This content was published: August 9, 2012. Phone numbers, email addresses, and other information may have changed.
PCC and the City of Portland team up on stormwater collection at CLIMB
Photos and Story by Jim Beriault
PCC and the Department of Environmental Services at the City of Portland have recently partnered for an outstanding project now completed at PCC’s CLIMB Center (Continuous Learning for Individuals, Management and Business). There you can see a new sustainable stormwater management system with an interpretive exhibit, gorgeous public art and a new rain garden, which collects stormwater runoff from CLIMB’s roof and the adjacent streets.
“This is a great example of partnering between PCC and the City. By managing our roof-top stormwater runoff through the rain garden, the water going directly in to the Willamette River is cleaner and less harmful to the eco-system. In this case, the City of Portland, Bureau of Environmental Services (BES), actually approached the college first. They were looking to partner with a public agency on an environmental project. At CLIMB, our rainwater from the roof went via pipe, directly into the Willamette River. It didn’t go through the sewage treatment facility first, so this is a great way to clean the water somewhat before it goes into the river,” said Keith Gregory, Project Coordinator and Manager of Maintenance and Grounds at CLIMB
The stormwater project collects roof runoff and sends it cascading over concrete and steel slabs into the rain garden, while street runoff flows into the facility under a steel sidewalk grate. An interpretive kiosk, covered by a green roof, also absorbs rain, and the kiosk describes how the rain garden captures and filters stormwater to keep runoff out of the sewer system. PCC faculty members Scott Judy, Jim Jeffery and Geoff Snook and PCC welding student Christopher Debrand created the steel supports for the kiosk and CLIMB associate Michele Belunes helped oversee many aspects of the project as well.

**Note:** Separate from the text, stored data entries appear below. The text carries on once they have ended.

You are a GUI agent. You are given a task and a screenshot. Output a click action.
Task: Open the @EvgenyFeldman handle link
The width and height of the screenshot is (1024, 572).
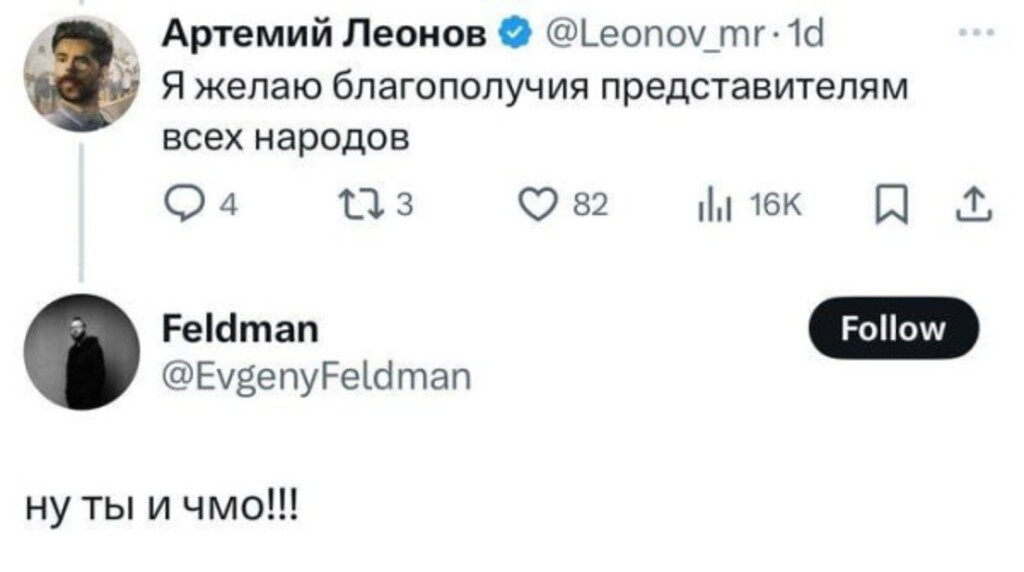pos(314,376)
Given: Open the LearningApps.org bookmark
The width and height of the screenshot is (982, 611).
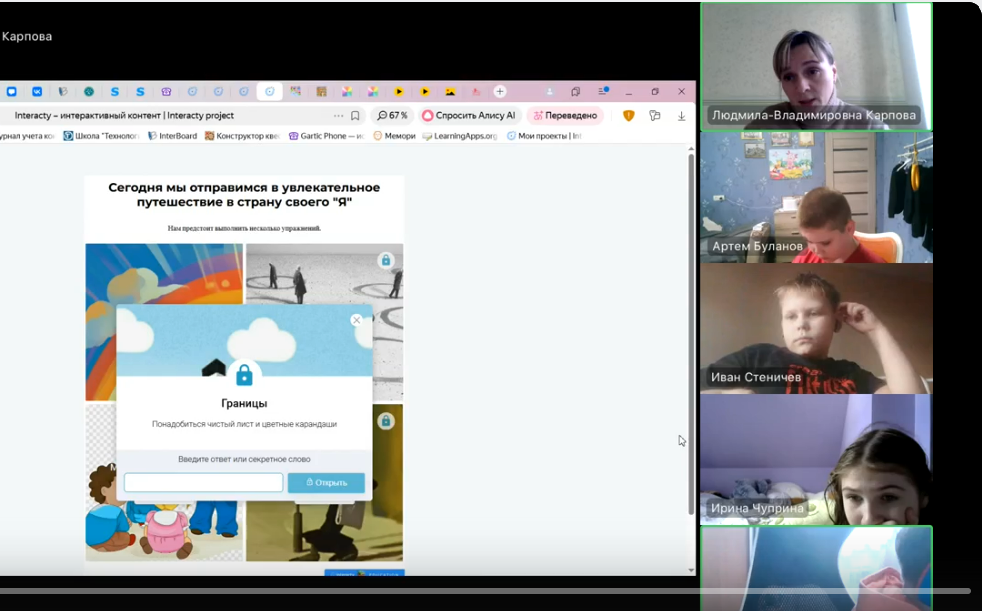Looking at the screenshot, I should click(x=460, y=136).
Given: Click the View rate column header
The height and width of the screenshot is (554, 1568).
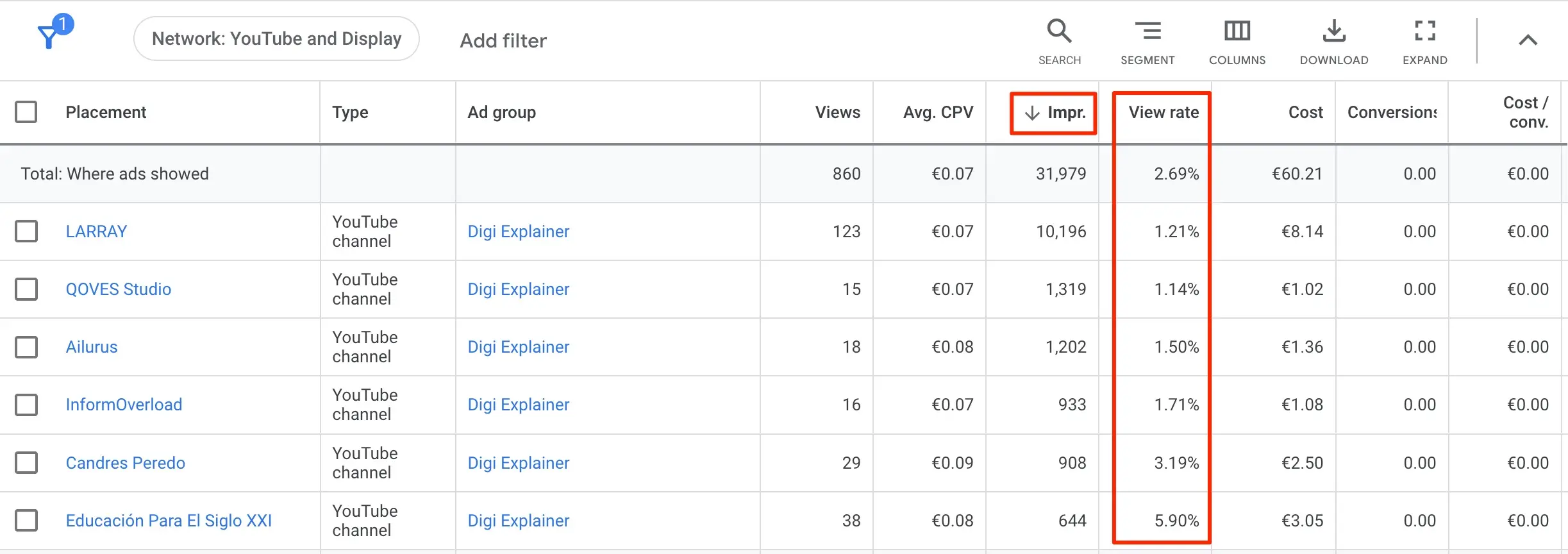Looking at the screenshot, I should 1163,113.
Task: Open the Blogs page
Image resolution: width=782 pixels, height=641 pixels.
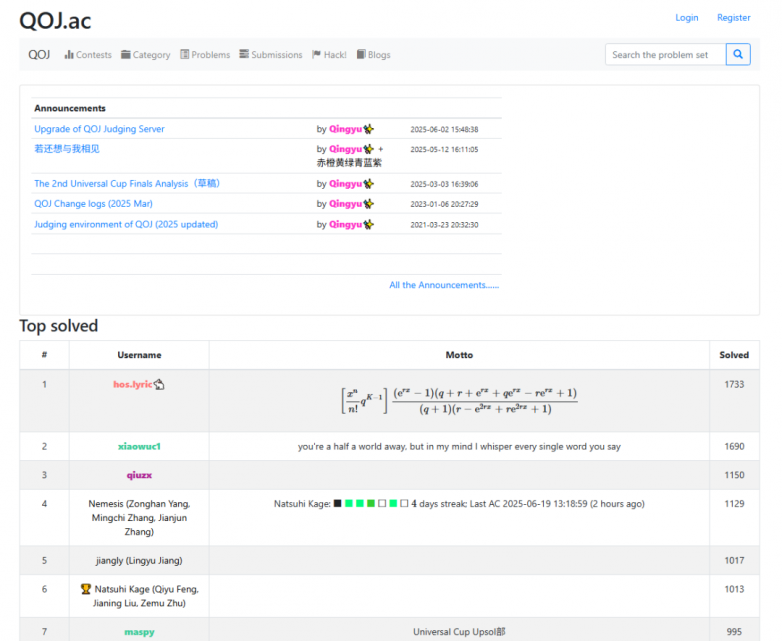Action: click(x=373, y=55)
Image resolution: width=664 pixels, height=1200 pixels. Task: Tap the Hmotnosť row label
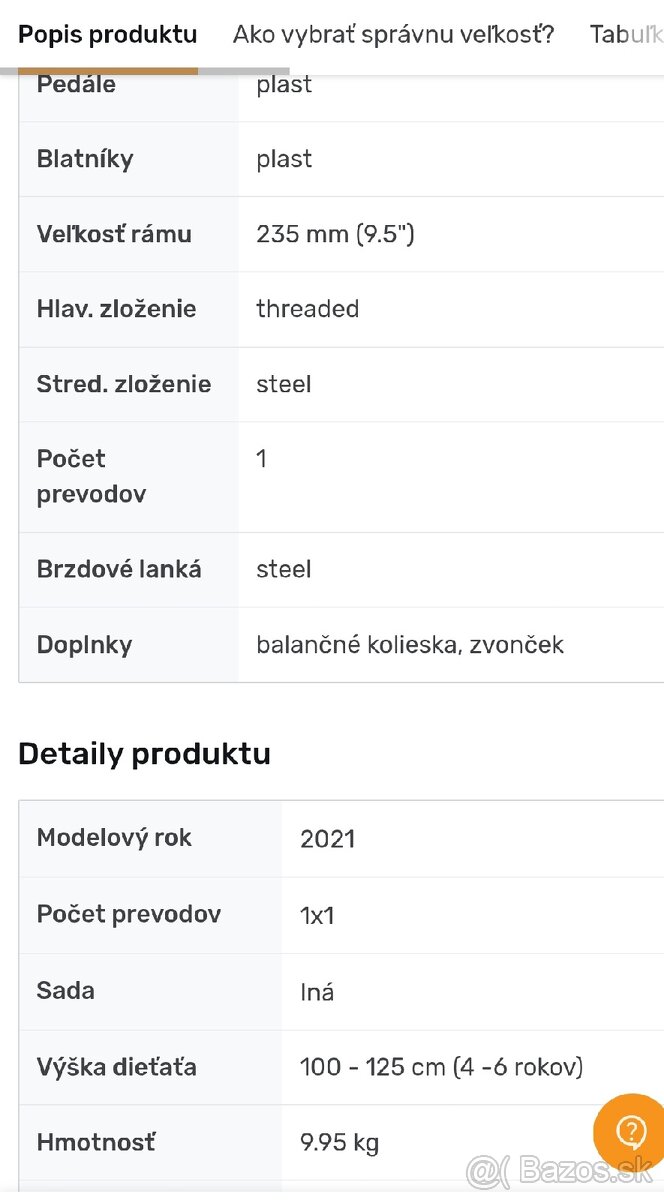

The benches near the kiosk tell a special story, they are made from wood salvaged from several 100-year-old warehouses when the industrial district was recently re-developed. TS Construction Management donated labor to build the kiosk, Beam Development donated the salvaged wood, and Teufel Landscape and Tremco Roofing donated the green roofing materials. Part of the project funding came from a U.S. Environmental Protection Agency Innovative Wet Weather Program grant.
The site features a six-foot steel sculpture by Portland artist Linda Wysong titled “Eye River,” that was inspired by the six-inch steel spikes, known as “log dogs,” once used to build log rafts. In the early 20th century, one of Oregon’s largest sawmills operated near the rain garden and processed logs that arrived floating on the Willamette River tied together in huge rafts.

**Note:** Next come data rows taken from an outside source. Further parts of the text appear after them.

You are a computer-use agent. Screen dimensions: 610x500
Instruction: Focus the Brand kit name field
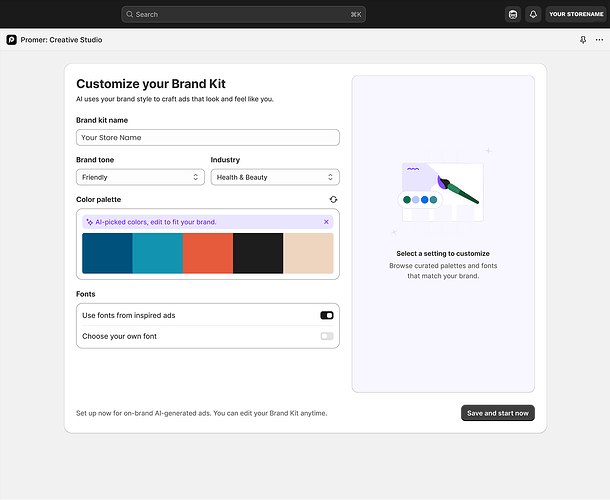pyautogui.click(x=208, y=138)
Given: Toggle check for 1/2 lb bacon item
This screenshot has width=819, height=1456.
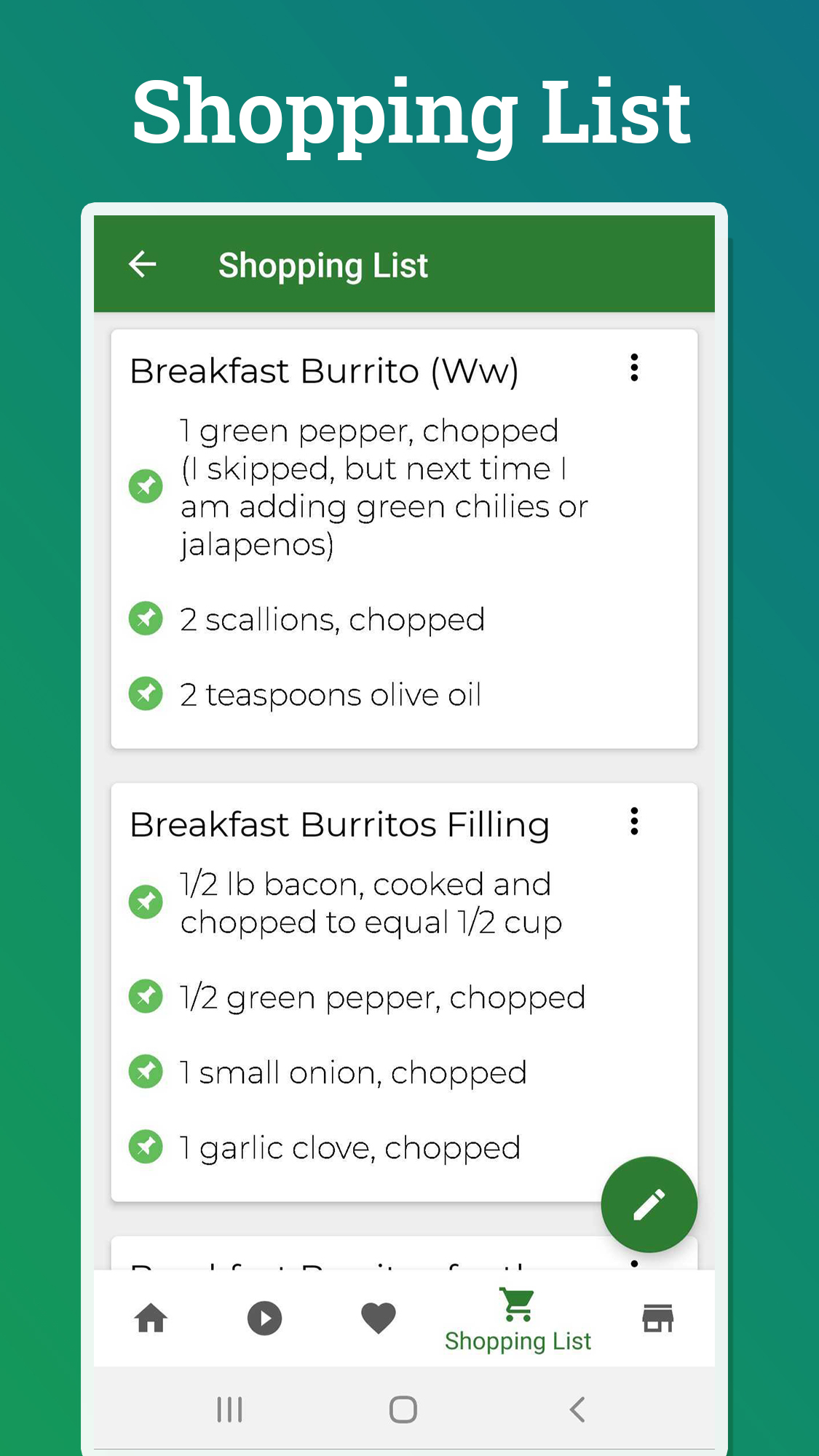Looking at the screenshot, I should tap(146, 902).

The rain garden project is part of the SE Clay Green Street Project, which will extend for 12 blocks between SE Clay and SE Water Avenue and will link outlying neighborhoods to the Central Eastside Industrial District (CEID) and the Willamette River. City engineers are working on the project design. Construction should begin next spring. If you are down in the area, be sure to visit this innovative stormwater system.